Abstract This paper details the author experiences with the validation of computer models to predict low gravity fluid behavior. It reviews the literature of low gravity fluid behavior as a starting point for developing a baseline set of test cases. It examines authors’ attempts to validate their models against these cases and the issues they encountered. The main issues seem to be that: Most of the data is described by empirical correlation rather than fundamental relation; Detailed measurements of the flow field have not been made; Free surface shapes are observed but through thick plastic cylinders, and therefore subject to a great deal of optical distortion; and Heat transfer process time constants are on the order of minutes to days but the zero-gravity time available has been only seconds. Introduction Each of the authors of this paper has extensive experience modeling low-gravity flow with Computational Fluid Dynamics. Dr. Chato, (refs. 1 and 2) working mostly with a NASA developed phase field model of the free surface, (ref. 3) Drs. Hochstein and Marchetta with the Volume of Fluid (refs. 4 and 5)-Continuum Surface Force (ref. 6) code ECLIPSE, and Dr. Kassemi with the finite element code FIDAP (ref. 7). All codes have their strengths and weaknesses and each author has had some success with his approach. One of the major hurdles each has encountered is a lack of validation data with which to compare his results with. Although much drop tower work was conducted in the sixties and seventies, it is typically published in a form which does not contain enough information to analyze the flow field. Most data is published in a few static photographs and the bulk of the data is compressed into an empirical correlation. Most of the raw drop tower film has been lost to the ravages of time. Even when film is available, flow visualization is not, so the velocity field is inferred rather than measured. At best, one can look at the injection of dye and infer the fluid motion roughly from that. The purpose of this paper is to examine what research is available and open a dialog within the research community as to where to go from here.

Temperature fields due to jet induced mixing in a typical OTV tank

The Eclipse Code is being developed as a general tool for analysis of cryogenic propellant behavior in spacecraft tankage.
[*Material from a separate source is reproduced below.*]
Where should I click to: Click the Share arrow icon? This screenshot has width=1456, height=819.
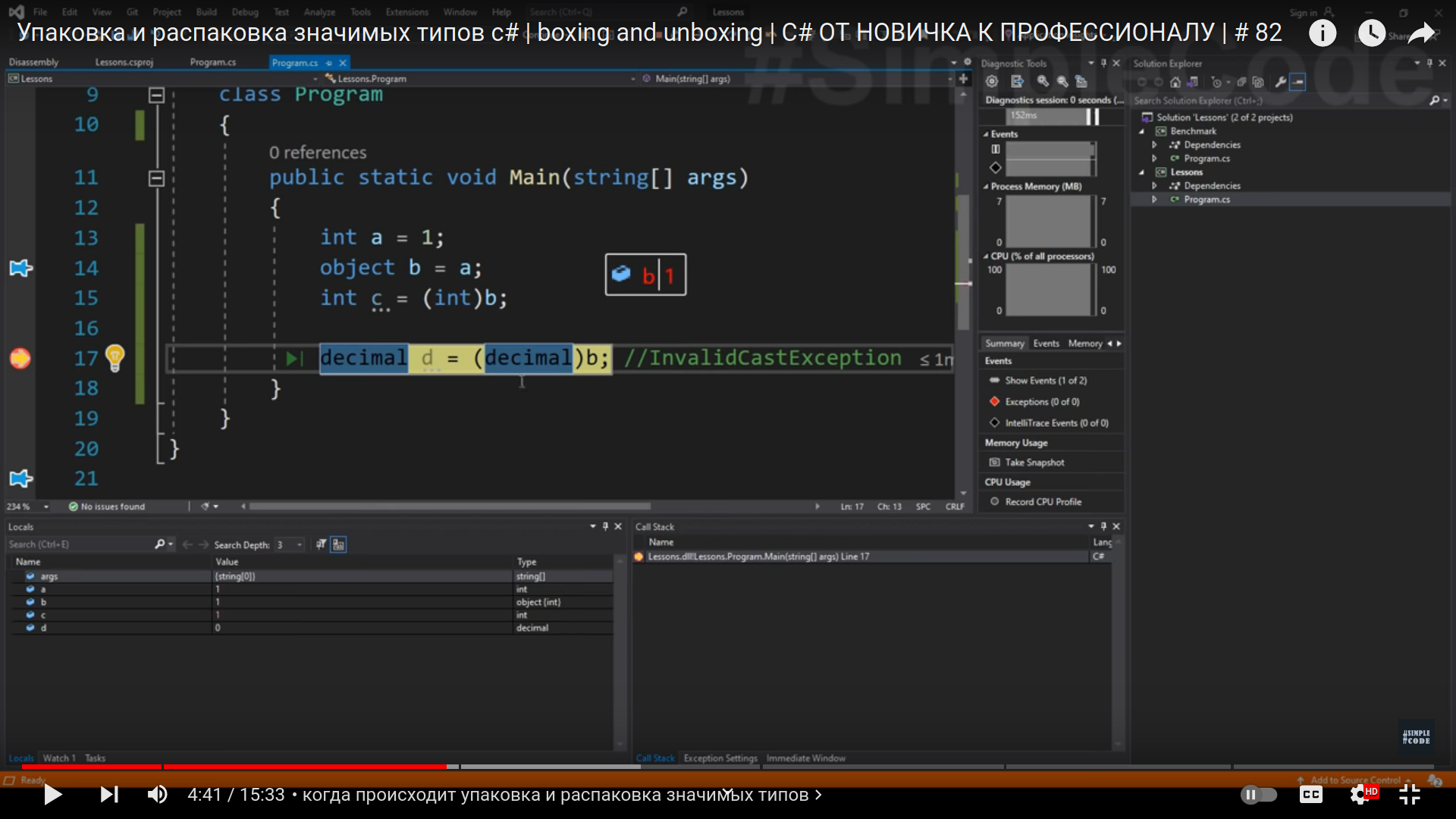click(1421, 33)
The focus of the work being reported is on prediction of temperature fields due to introduction of a cold jet along the centerline of a typical Orbit Transfer Vehicle tank. A brief description of the formulations used for modeling heat transfer and turbulent flow is presented. Code performance is verified through comparison to experimental data for mixing in small scale tanks. An unexpected difficulty in computing long duration flows is reviewed. Preliminary results for a partially filled full scale tank are obtained by approximating the free surface by a spherical solid boundary.